En principio la oferta sería tentadora para una alianza como Proyecto Sur, que reúne nueve legisladores y que mantiene una sola figura marketinera para el cuarto oscuro porteño como Pino Solanas, quien ya adelantó que competirá por la presidencia. La Coalición Cívica aún no definió su postura, pero el titular de la bancada, Fernando Sánchez, adelantó que «primero queremos boleta única y partidos comunales y después debatiremos cualquier otro tema».

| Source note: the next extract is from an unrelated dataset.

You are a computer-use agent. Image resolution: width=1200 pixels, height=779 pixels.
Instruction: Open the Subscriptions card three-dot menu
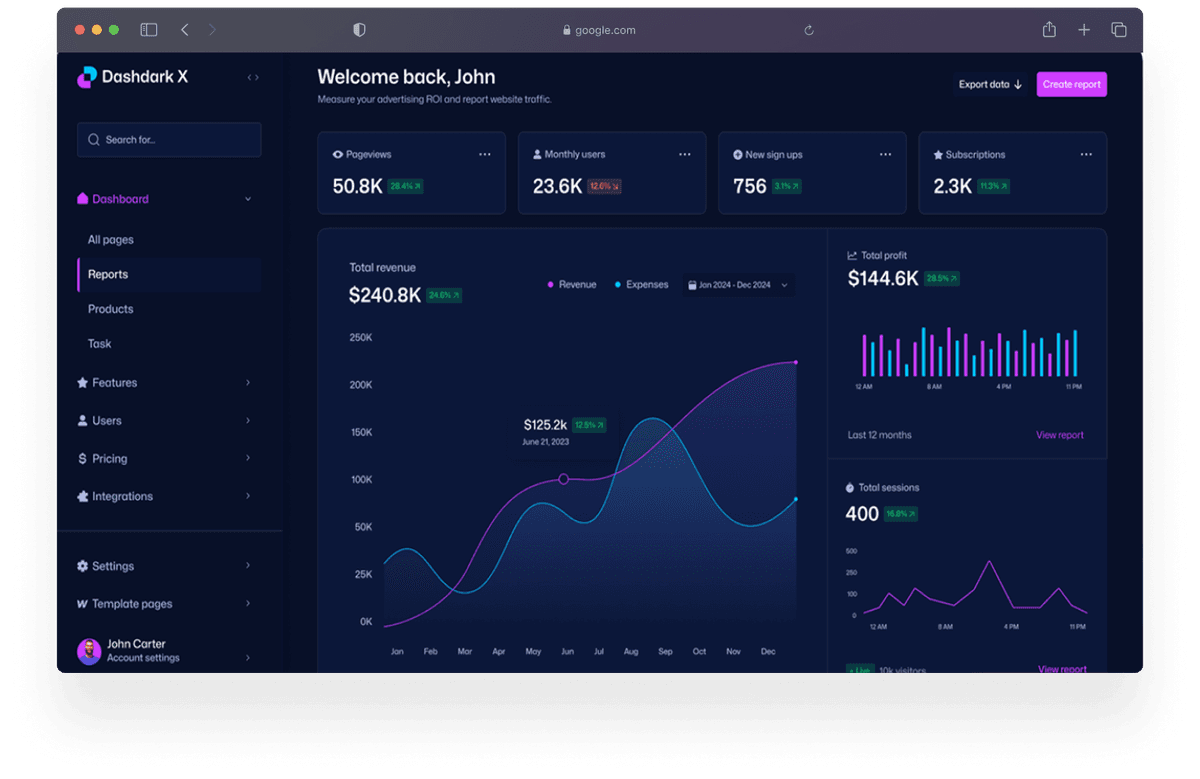click(1086, 155)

La estrategia del macrismo es derogar la norma y de ese modo dejar, como señala la Constitución porteña, que el jefe de Gobierno convoque, pero ya como mejor le convenga. Si Mauricio Macri se presentara finalmente a las presidenciales, el PRO buscará unificar los comicios apelando al efecto arrastre, cualquiera sea la lista local. En cambio, si Macri terminara aspirando a repetir el mandato en la ciudad, en el PRO creen que sería mejor dejar las elecciones separadas «porque sería el mejor candidato» con respecto a otras fuerzas. Por un lado ya comenzó a difundirse la excusa del gasto del cuarto oscuro si la votación es desdoblada, pero siempre está a mano el argumento de respetar la autonomía porteña para forzar esa separación.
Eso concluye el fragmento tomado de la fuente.